We've already seen surfaces like planes, circular cylinders and spheres. The next step is to look at a surface arising as the graph of a real-valued function $z = f(x,\, y) : U \subseteq {\mathbb R}^2 \to {\mathbb R}$ of two variables - in practice, such functions occur in the theory of heat flow in a bar, or vibrating strings, or the pressure at a point on the earth. The graph of $z = f(x,\, y)$ is the surface $$\color{rgb(0, 51, 153)} {S \ = \ \big\{ (x,\, y, \, f(x,\, y)\big) : \, \ (x,\, y) \ \hbox{in} \ U\, \big\} }$$ in $3$-space. Two examples that will occur repeatedly are shown below in

$$ z \ = \ f(x,\, y) \ = \ x^2 - y^2$$

$$\color{rgb(0, 102, 0)}{ z \ = \ f(x,\, y) \ = \ x^2 + y^2}$$

How do we know the surfaces look like that? The basic idea is to take cross-sections of the surface by plane slices. Because a plane intersects the surface in a curve that also lies in the plane, this curve is often referred to as the trace of the surface on the plane. Identifying traces gives us one way of 'picturing' the surface; re-assembling the cross-sections then provides a full picture of the surface. It thus reduces the problem of describing a surface to identfying curves in the plane - the 'natural progression' idea at work! When $z = f(x,\, y)$,

  the trace on a vertical plane $y=mx+b$ is the curve consisting of all points $$\big\{\, (x,\, mx+b,\, f(x,\, mx+b))\,:\ (x,\, mx+b) \ \hbox{in} \ D\, \big\},$$ in the plane $y = mx + b$,

  the trace on a horizontal plane $z = c$ is the curve $$\big\{\, (x,\, y,\, c) :\, (x,\, y) \ \, \hbox{in}\, \ D,\ f(x,\,y) = c\ \big\}$$ in the plane $z = c$.

In the case $z = x^2 - y^2$ slicing vertically by $y = b$ means fixing $y = b$ and graphing $$z \ = \ f(x,\, b) \ = \ x^2 - b^2\,,$$ while slicing vertically by the plane $x = a$ gives $$z \ = \ f(a,\, y) \ = \ a^2 - y^2\,,$$ i.e., parabolas opening up and down respectively.

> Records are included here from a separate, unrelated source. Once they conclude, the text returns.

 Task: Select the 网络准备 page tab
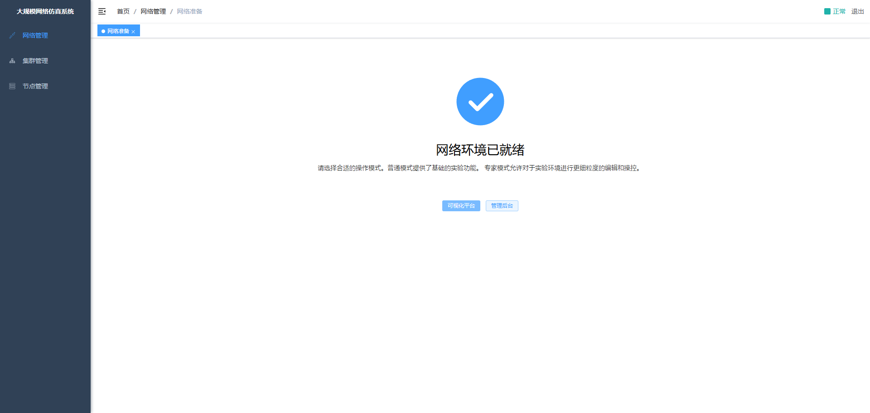click(118, 31)
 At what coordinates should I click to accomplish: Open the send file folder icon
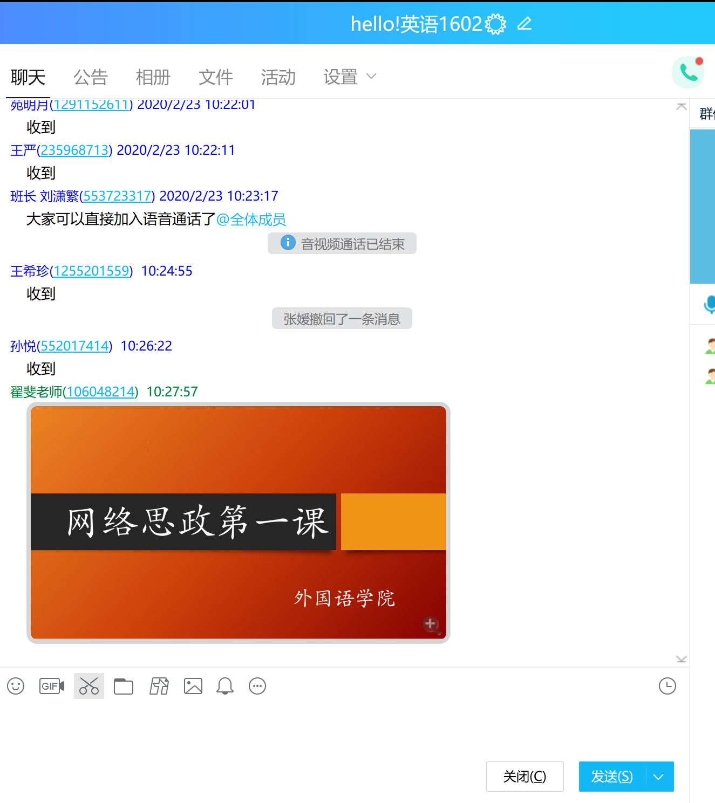[124, 686]
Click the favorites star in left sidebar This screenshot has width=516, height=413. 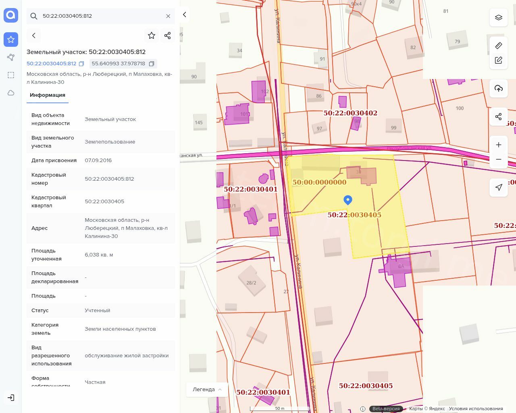click(11, 40)
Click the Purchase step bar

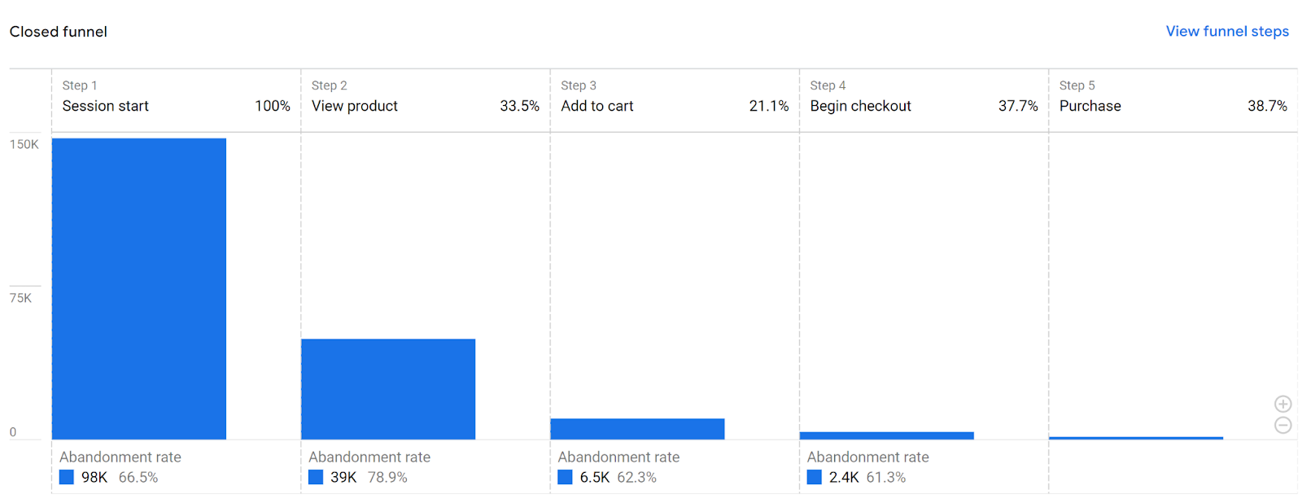coord(1136,438)
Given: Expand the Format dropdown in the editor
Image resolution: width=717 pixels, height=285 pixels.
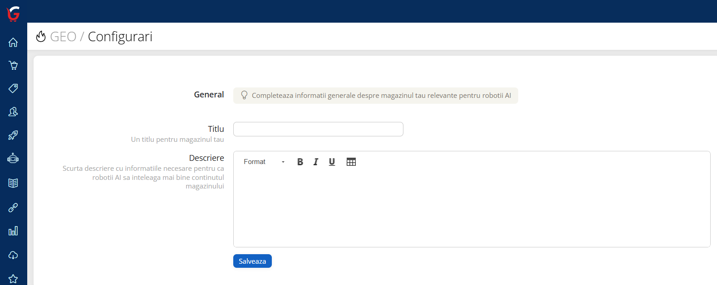Looking at the screenshot, I should click(264, 162).
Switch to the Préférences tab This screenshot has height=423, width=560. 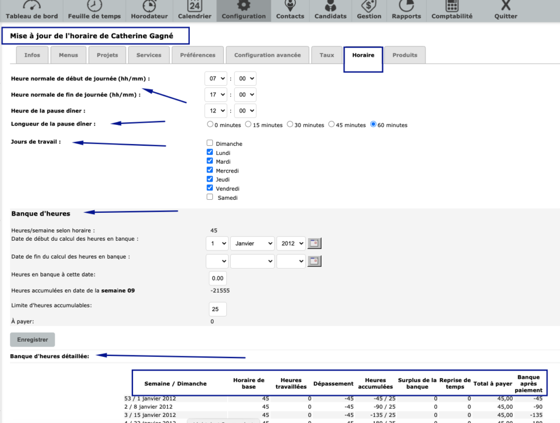(x=197, y=55)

On the other hand, slicing horizontally by $z = c$ gives $$\ f(x,\,y) \ = \ c \ = \ x^2 - y^2\,,$$ i.e., hyperbolas opening in the $x$-direction if $c > 0$ and in the $y$-direction if $c < 0$. So the cross-sections are parabolas or hyperbolas, and the surface is called a hyperbolic paraboloid. You can think of it as a saddle or as a Pringle!